Może niedługo tak zrobią, ale na razie zdążyli tym młodym pokazać, gdzie jest ich miejsce. Najpierw wygrali całą Konferencję Zachodnią, a gdy się dobrze rozpędzili, zaczęli robić porządek w play off.
W pierwszej rundzie było szybkie 4-0 z odmłodzonymi Utah Jazz. Potem, również bez porażki, roznieśli Los Angeles Clippers, uzbrojone przed sezonem po zęby. Do jednej z największych młodych gwiazd NBA Blake'a Griffina dołączyli tam: Chris Paul, Caron Butler i Chauncey Billups. Ale na San Antonio to było za mało.
Teraz, w finale Zachodu, na drodze pędzących staruszków stoją kolejni młodzi: Oklahoma City Thunder. Kevin Durant, Russell Westbrook i ich towarzysze już zdążyli przyjąć dwa potężne ciosy. Trzeci mecz jednak wygrali, przerywając serię Spurs – 20 zwycięstw z rzędu.

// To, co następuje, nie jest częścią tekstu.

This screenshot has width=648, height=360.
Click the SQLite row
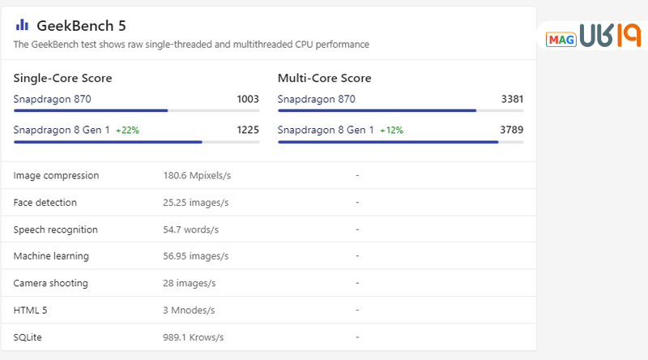30,336
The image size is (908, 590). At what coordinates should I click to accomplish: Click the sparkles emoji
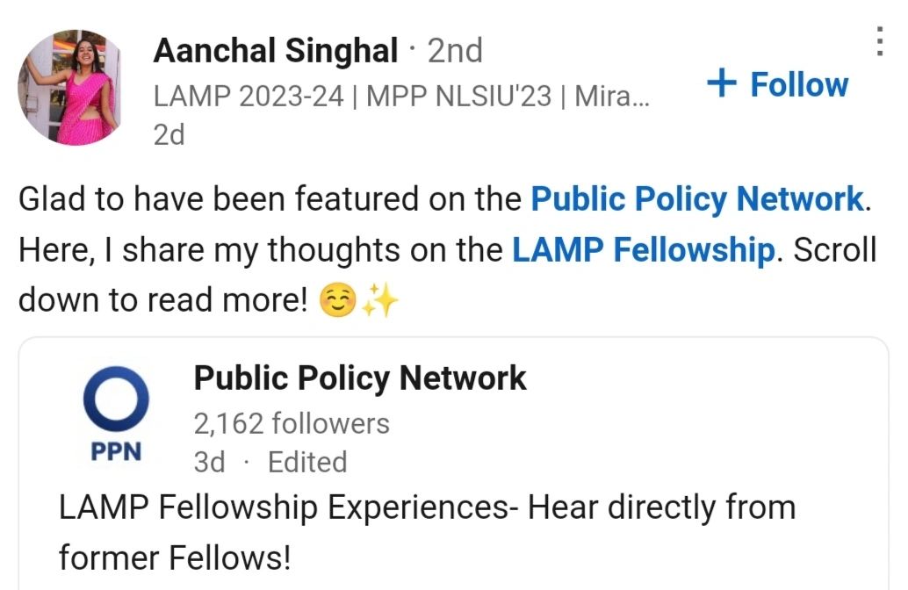(379, 300)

„Ostrogi" z San Antonio i tak poprawiły poprzedni rekord zwycięstw na przełomie sezonu zasadniczego i play off, należący do Los Angeles Lakers. Przy okazji Tim Duncan został najlepiej blokującym zawodnikiem w historii play off, wyprzedzając samego Kareema Abdul Jabbara.